Copy every one of the rows below word for word.

(Entries for locating text and elements)
================================

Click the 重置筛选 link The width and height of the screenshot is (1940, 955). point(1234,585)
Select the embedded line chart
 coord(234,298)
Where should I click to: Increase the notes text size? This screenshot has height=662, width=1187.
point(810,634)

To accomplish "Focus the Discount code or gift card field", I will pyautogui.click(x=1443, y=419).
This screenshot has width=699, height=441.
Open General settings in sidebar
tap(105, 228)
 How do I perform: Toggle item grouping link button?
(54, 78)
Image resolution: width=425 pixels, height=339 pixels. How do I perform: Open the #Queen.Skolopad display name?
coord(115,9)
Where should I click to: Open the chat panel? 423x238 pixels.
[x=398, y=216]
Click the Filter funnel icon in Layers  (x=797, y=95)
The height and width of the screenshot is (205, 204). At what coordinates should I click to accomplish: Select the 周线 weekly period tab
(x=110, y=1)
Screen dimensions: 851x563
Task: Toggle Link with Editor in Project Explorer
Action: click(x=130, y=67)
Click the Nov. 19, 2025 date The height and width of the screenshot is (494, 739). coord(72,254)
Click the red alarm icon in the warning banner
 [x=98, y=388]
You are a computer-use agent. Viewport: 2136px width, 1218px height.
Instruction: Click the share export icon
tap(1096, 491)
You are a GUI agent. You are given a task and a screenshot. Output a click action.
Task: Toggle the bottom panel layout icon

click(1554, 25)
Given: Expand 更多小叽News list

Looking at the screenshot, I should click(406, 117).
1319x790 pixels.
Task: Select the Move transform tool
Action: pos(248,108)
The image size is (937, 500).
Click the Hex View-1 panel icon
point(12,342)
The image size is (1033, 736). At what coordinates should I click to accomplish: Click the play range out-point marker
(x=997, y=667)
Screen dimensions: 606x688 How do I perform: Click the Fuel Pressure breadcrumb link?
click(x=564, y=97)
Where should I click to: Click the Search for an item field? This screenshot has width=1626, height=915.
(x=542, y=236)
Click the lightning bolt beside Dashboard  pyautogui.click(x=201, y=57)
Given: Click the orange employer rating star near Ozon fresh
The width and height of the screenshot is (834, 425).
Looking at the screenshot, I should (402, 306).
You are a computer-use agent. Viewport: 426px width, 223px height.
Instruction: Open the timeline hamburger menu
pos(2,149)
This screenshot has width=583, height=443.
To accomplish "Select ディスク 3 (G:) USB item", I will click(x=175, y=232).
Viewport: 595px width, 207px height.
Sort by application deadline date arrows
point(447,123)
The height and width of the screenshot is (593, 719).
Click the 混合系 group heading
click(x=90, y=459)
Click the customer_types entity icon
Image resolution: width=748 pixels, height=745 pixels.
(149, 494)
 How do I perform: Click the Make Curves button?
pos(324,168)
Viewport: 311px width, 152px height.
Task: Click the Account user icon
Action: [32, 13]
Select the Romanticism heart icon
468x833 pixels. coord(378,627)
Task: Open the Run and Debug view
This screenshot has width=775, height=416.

================================

■ Worked answer
Click the 重置筛选 link The width and height of the screenshot is (1940, 955). point(1234,585)
Select the embedded line chart
 coord(234,298)
Where should I click to: Increase the notes text size? This screenshot has height=662, width=1187.
point(810,634)

To accomplish "Focus the Discount code or gift card field", I will pyautogui.click(x=1443, y=419).
This screenshot has width=699, height=441.
Open General settings in sidebar
tap(105, 228)
 How do I perform: Toggle item grouping link button?
(54, 78)
Image resolution: width=425 pixels, height=339 pixels. How do I perform: Open the #Queen.Skolopad display name?
coord(115,9)
Where should I click to: Open the chat panel? 423x238 pixels.
[x=398, y=216]
Click the Filter funnel icon in Layers  (x=797, y=95)
The height and width of the screenshot is (205, 204). At what coordinates should I click to accomplish: Select the 周线 weekly period tab
(x=110, y=1)
Screen dimensions: 851x563
Task: Toggle Link with Editor in Project Explorer
Action: click(x=130, y=67)
Click the Nov. 19, 2025 date The height and width of the screenshot is (494, 739). coord(72,254)
Click the red alarm icon in the warning banner
 [x=98, y=388]
You are a computer-use agent. Viewport: 2136px width, 1218px height.
Instruction: Click the share export icon
tap(1096, 491)
You are a GUI agent. You are given a task and a screenshot. Output a click action.
Task: Toggle the bottom panel layout icon

click(1554, 25)
Given: Expand 更多小叽News list

Looking at the screenshot, I should click(406, 117).
1319x790 pixels.
Task: Select the Move transform tool
Action: pos(248,108)
The image size is (937, 500).
Click the Hex View-1 panel icon
point(12,342)
The image size is (1033, 736). At what coordinates should I click to accomplish: Click the play range out-point marker
(x=997, y=667)
Screen dimensions: 606x688 How do I perform: Click the Fuel Pressure breadcrumb link?
click(x=564, y=97)
Where should I click to: Click the Search for an item field? This screenshot has width=1626, height=915.
(x=542, y=236)
Click the lightning bolt beside Dashboard  pyautogui.click(x=201, y=57)
Given: Click the orange employer rating star near Ozon fresh
The width and height of the screenshot is (834, 425).
Looking at the screenshot, I should (402, 306).
You are a computer-use agent. Viewport: 426px width, 223px height.
Instruction: Open the timeline hamburger menu
pos(2,149)
This screenshot has width=583, height=443.
To accomplish "Select ディスク 3 (G:) USB item", I will click(x=175, y=232).
Viewport: 595px width, 207px height.
Sort by application deadline date arrows
point(447,123)
The height and width of the screenshot is (593, 719).
Click the 混合系 group heading
click(x=90, y=459)
Click the customer_types entity icon
Image resolution: width=748 pixels, height=745 pixels.
(149, 494)
 How do I perform: Click the Make Curves button?
pos(324,168)
Viewport: 311px width, 152px height.
Task: Click the Account user icon
Action: [32, 13]
Select the Romanticism heart icon
468x833 pixels. coord(378,627)
Task: Open the Run and Debug view
This screenshot has width=775, height=416.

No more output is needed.